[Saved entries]
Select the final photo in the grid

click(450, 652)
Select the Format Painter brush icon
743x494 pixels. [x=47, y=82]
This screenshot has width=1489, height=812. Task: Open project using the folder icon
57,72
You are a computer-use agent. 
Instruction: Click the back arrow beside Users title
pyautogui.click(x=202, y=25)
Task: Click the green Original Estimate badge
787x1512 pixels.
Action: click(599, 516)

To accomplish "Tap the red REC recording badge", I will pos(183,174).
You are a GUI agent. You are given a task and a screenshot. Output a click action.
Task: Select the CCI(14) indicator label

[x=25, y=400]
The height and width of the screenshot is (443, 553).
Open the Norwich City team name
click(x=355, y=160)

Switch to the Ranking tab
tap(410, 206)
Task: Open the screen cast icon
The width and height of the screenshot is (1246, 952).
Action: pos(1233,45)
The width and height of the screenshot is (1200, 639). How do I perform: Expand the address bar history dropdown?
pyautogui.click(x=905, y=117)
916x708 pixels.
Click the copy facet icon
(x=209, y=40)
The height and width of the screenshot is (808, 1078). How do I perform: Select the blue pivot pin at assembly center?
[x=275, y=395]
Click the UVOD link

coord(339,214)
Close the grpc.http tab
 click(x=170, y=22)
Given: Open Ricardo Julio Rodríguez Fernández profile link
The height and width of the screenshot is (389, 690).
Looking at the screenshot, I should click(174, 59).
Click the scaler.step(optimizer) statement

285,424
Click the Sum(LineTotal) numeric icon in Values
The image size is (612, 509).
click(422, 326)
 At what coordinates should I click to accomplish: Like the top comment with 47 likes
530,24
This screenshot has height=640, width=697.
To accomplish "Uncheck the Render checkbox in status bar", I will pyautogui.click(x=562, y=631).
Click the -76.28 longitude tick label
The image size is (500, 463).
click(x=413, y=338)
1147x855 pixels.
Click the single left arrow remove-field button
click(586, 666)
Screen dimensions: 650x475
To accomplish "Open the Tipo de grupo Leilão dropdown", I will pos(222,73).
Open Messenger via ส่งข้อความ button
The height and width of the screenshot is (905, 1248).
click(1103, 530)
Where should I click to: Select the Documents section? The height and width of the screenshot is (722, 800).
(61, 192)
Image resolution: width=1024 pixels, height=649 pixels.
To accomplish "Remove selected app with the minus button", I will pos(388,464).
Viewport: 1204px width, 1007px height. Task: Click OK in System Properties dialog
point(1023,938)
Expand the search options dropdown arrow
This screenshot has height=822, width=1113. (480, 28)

• _Activity_
All the records are to be transcribed exactly, with no line missing.

• _Result_
Select the final photo in the grid

click(450, 652)
Select the Format Painter brush icon
743x494 pixels. [x=47, y=82]
This screenshot has width=1489, height=812. Task: Open project using the folder icon
57,72
You are a computer-use agent. 
Instruction: Click the back arrow beside Users title
pyautogui.click(x=202, y=25)
Task: Click the green Original Estimate badge
787x1512 pixels.
Action: click(599, 516)

To accomplish "Tap the red REC recording badge", I will pos(183,174).
You are a GUI agent. You are given a task and a screenshot. Output a click action.
Task: Select the CCI(14) indicator label

[x=25, y=400]
The height and width of the screenshot is (443, 553).
Open the Norwich City team name
click(x=355, y=160)

Switch to the Ranking tab
tap(410, 206)
Task: Open the screen cast icon
The width and height of the screenshot is (1246, 952).
Action: pos(1233,45)
The width and height of the screenshot is (1200, 639). How do I perform: Expand the address bar history dropdown?
pyautogui.click(x=905, y=117)
916x708 pixels.
Click the copy facet icon
(x=209, y=40)
The height and width of the screenshot is (808, 1078). How do I perform: Select the blue pivot pin at assembly center?
[x=275, y=395]
Click the UVOD link

coord(339,214)
Close the grpc.http tab
 click(x=170, y=22)
Given: Open Ricardo Julio Rodríguez Fernández profile link
The height and width of the screenshot is (389, 690).
Looking at the screenshot, I should click(174, 59).
Click the scaler.step(optimizer) statement

285,424
Click the Sum(LineTotal) numeric icon in Values
The image size is (612, 509).
click(422, 326)
 At what coordinates should I click to accomplish: Like the top comment with 47 likes
530,24
This screenshot has height=640, width=697.
To accomplish "Uncheck the Render checkbox in status bar", I will pyautogui.click(x=562, y=631).
Click the -76.28 longitude tick label
The image size is (500, 463).
click(x=413, y=338)
1147x855 pixels.
Click the single left arrow remove-field button
click(586, 666)
Screen dimensions: 650x475
To accomplish "Open the Tipo de grupo Leilão dropdown", I will pos(222,73).
Open Messenger via ส่งข้อความ button
The height and width of the screenshot is (905, 1248).
click(1103, 530)
Where should I click to: Select the Documents section? The height and width of the screenshot is (722, 800).
(61, 192)
Image resolution: width=1024 pixels, height=649 pixels.
To accomplish "Remove selected app with the minus button", I will pos(388,464).
Viewport: 1204px width, 1007px height. Task: Click OK in System Properties dialog
point(1023,938)
Expand the search options dropdown arrow
This screenshot has height=822, width=1113. (480, 28)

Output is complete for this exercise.